Should I use the tank or is it overkill? Theyre just about to start flowering and I dont want to throw a wrench in there.
 

spek9

Well-Known Member
I'd fill the tank.

What if something goes wrong with the work, and they have to make an extended emergency repair three days after the initial work is completed?

It doesn't hurt to have a couple hundred gallons of water around. Could come in handy for the plants, or even drinking and washing with.
 

etownpaul

Active Member
I do this kind of thing for a living so I’ve got a few thoughts:

- They are likely replacing an old main with a new plastic main. The new plastic pipe won’t have any solvent glues to worry about, it uses a vegetable based grease (think crisco) on rubber gaskets and stainless clamps to hold it all together.

- the main thing you really need to worry about is solids making their way into your water. Old scale deposits on your house’s feed line can get knocked loose and into your water supply. Also it’s nearly impossible to do that kind of work in a trench without getting at least some dirt in the pipe.

- some areas require the installation crews to chlorinate the water in the newly replaced pipe before putting it back into service. So you might get a strong blast of chlorine in the first bit of water.

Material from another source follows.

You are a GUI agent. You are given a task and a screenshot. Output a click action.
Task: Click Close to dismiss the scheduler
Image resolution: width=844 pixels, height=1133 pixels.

I would fill your tank just to be safe. Use your water for normal household activities for a bit then next time you need water for your plants everything will be flushed out enough to not give you any problems.
 

fragileassassin

Well-Known Member
I do this kind of thing for a living so I’ve got a few thoughts:

- the main thing you really need to worry about is solids making their way into your water. Old scale deposits on your house’s feed line can get knocked loose and into your water supply. Also it’s nearly impossible to do that kind of work in a trench without getting at least some dirt in the pipe.
The middle point was my main concern.
I'll go ahead and fill the tank some time next weekend. Thank you for your input everyone. I'm up a creek without clean water so I'm going to go with the better safe than sorry.
 

Renfro

Well-Known Member
I have a 300 gallon vertical storage tank that I keep full of filtered water just in the event we have an unexpected outage. It came in handy when we had a main break and it was a good 2 days before we had service restored.